======== Listing ========

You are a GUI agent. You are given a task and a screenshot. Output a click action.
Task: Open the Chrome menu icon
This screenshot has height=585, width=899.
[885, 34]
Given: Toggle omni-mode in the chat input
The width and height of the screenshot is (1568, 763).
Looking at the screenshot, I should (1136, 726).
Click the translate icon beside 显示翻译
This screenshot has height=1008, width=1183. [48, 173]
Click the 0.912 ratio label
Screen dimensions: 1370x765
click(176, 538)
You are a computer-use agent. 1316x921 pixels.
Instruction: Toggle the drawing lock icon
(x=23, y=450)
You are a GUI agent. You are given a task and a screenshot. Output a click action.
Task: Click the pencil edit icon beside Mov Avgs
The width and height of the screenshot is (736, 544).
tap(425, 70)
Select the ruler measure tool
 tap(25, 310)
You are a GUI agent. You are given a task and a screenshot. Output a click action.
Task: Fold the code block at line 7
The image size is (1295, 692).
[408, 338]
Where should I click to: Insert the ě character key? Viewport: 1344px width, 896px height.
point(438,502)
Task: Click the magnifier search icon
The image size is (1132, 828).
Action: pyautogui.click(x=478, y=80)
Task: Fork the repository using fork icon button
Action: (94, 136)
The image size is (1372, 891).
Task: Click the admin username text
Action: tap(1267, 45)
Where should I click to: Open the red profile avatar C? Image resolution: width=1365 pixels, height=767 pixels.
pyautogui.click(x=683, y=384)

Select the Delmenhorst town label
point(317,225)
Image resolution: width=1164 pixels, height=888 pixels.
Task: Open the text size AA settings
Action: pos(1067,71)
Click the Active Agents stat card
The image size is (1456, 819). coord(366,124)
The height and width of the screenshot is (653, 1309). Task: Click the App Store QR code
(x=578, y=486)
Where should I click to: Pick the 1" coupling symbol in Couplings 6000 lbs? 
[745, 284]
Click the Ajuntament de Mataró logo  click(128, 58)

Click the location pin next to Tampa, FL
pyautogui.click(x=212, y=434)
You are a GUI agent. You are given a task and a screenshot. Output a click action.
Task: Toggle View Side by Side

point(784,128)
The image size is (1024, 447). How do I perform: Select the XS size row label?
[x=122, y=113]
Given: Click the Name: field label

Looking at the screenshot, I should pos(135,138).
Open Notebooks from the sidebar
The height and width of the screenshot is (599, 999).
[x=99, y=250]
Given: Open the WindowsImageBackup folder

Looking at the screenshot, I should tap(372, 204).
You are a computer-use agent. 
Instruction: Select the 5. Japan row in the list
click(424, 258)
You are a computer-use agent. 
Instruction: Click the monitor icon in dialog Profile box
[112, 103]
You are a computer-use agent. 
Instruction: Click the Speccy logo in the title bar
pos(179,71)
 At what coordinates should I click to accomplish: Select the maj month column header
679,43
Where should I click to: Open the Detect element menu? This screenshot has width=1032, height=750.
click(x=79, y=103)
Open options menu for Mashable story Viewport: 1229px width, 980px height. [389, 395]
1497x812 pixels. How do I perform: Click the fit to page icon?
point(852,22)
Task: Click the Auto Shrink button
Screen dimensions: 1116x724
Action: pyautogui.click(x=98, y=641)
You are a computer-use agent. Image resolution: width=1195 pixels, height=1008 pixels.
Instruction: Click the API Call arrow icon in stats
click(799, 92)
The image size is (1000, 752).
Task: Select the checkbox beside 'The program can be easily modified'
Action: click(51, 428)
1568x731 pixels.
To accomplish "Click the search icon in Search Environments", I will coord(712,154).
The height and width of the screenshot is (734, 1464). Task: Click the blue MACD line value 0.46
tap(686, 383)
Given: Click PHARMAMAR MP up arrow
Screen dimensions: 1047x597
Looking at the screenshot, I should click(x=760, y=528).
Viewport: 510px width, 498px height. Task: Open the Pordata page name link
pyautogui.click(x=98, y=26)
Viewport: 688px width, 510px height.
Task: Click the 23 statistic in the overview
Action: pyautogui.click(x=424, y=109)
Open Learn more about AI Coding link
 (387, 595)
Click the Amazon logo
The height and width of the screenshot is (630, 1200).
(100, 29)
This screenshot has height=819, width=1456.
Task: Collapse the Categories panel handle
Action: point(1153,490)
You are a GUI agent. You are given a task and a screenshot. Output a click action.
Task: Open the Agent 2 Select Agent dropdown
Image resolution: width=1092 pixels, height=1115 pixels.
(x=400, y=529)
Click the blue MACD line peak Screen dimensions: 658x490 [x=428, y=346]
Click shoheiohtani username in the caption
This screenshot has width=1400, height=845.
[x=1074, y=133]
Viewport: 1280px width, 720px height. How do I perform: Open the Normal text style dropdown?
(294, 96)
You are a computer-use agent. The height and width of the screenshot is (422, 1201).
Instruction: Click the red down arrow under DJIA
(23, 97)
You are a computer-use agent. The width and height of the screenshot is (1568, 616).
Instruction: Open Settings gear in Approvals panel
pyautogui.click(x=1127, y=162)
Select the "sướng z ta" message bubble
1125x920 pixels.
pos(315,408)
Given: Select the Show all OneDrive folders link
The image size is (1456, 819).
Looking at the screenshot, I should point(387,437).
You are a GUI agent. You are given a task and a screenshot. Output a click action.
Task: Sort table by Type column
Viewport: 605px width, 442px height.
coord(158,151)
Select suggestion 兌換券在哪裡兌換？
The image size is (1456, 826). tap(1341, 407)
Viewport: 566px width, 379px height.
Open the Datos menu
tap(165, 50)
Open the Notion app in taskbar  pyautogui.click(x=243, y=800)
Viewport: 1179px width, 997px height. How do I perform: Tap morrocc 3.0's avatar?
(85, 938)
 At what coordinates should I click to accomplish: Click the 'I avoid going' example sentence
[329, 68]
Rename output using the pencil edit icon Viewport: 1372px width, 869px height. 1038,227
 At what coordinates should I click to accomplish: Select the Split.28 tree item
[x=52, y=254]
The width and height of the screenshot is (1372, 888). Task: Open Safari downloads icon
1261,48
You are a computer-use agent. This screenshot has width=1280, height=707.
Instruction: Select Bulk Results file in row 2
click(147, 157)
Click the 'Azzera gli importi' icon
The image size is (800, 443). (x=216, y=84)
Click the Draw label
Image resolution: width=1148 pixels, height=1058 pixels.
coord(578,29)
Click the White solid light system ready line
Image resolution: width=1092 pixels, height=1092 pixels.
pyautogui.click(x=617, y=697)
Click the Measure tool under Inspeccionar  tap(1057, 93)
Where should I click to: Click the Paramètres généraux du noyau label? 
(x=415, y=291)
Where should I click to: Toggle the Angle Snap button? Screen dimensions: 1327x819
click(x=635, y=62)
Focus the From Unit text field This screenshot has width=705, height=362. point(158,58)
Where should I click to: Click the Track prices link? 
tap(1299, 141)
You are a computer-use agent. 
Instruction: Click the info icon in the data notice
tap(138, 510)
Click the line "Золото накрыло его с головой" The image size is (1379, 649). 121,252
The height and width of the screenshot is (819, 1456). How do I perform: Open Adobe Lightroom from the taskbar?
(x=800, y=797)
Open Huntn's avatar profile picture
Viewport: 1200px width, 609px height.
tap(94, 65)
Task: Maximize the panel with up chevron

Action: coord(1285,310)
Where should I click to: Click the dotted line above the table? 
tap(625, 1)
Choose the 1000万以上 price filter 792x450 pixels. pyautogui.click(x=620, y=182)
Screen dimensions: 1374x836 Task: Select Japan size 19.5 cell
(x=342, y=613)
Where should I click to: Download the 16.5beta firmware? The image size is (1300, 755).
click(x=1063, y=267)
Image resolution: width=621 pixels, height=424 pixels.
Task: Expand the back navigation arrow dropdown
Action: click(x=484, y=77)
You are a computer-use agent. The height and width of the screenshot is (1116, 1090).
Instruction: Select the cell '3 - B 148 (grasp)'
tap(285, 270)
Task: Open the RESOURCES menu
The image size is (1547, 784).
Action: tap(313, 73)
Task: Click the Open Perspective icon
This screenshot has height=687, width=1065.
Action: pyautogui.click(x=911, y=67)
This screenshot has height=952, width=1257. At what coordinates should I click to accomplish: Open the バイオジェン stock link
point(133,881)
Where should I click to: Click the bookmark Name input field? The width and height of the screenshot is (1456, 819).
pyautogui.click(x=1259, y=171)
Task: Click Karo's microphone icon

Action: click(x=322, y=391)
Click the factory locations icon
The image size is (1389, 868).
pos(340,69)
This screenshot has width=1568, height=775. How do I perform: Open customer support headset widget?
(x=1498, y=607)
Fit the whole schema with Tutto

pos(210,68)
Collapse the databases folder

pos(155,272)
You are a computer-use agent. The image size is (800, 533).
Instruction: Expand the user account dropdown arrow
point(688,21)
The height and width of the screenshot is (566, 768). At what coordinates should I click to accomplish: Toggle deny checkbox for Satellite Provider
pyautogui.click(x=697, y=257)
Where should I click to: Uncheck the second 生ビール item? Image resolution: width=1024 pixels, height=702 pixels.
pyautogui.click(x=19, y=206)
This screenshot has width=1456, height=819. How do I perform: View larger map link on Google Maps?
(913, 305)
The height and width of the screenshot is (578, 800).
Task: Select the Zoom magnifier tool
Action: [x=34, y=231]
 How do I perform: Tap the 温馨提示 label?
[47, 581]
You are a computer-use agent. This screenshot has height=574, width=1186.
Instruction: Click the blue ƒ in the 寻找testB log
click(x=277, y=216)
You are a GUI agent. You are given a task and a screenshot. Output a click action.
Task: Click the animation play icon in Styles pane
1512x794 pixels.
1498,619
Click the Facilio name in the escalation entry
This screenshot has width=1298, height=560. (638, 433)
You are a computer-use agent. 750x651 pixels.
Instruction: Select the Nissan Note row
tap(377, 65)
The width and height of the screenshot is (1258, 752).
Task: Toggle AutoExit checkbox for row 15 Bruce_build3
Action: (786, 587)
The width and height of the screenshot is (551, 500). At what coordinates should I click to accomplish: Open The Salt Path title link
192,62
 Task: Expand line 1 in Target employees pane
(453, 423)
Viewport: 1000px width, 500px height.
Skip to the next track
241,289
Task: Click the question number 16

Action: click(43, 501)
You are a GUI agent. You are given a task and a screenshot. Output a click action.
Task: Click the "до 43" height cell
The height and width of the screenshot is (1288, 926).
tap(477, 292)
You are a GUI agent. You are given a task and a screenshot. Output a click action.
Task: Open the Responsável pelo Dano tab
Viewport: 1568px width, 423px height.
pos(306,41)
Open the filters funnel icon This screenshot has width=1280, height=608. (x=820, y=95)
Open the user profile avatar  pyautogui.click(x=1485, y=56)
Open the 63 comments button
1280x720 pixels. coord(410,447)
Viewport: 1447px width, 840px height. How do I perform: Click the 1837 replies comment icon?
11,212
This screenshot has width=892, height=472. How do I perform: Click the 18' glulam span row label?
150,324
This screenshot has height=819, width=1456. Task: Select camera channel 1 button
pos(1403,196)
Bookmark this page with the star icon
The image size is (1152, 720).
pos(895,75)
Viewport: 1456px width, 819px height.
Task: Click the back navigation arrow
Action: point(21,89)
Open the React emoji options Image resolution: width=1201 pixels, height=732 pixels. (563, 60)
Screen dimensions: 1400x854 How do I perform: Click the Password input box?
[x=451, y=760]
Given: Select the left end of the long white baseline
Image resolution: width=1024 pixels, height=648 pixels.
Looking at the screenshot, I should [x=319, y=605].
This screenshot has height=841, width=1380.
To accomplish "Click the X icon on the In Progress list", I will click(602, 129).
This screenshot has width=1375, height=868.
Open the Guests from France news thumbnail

========

__What to do__:
Please output the records from the line with "Click the factory locations icon" up to and including the line with "This screenshot has width=1298, height=560." as a numbered list, leaving out blank lines.

__Exercise output__:
1. Click the factory locations icon
2. The image size is (1389, 868).
3. pos(340,69)
4. This screenshot has width=1568, height=775. How do I perform: Open customer support headset widget?
5. (x=1498, y=607)
6. Fit the whole schema with Tutto
7. pos(210,68)
8. Collapse the databases folder
9. pos(155,272)
10. You are a computer-use agent. The image size is (800, 533).
11. Instruction: Expand the user account dropdown arrow
12. point(688,21)
13. The height and width of the screenshot is (566, 768). At what coordinates should I click to accomplish: Toggle deny checkbox for Satellite Provider
14. pyautogui.click(x=697, y=257)
15. Where should I click to: Uncheck the second 生ビール item? Image resolution: width=1024 pixels, height=702 pixels.
16. pyautogui.click(x=19, y=206)
17. This screenshot has width=1456, height=819. How do I perform: View larger map link on Google Maps?
18. (913, 305)
19. The height and width of the screenshot is (578, 800).
20. Task: Select the Zoom magnifier tool
21. Action: [x=34, y=231]
22.  How do I perform: Tap the 温馨提示 label?
23. [47, 581]
24. You are a computer-use agent. This screenshot has height=574, width=1186.
25. Instruction: Click the blue ƒ in the 寻找testB log
26. click(x=277, y=216)
27. You are a GUI agent. You are given a task and a screenshot. Output a click action.
28. Task: Click the animation play icon in Styles pane
29. 1512x794 pixels.
30. 1498,619
31. Click the Facilio name in the escalation entry
32. This screenshot has width=1298, height=560. (638, 433)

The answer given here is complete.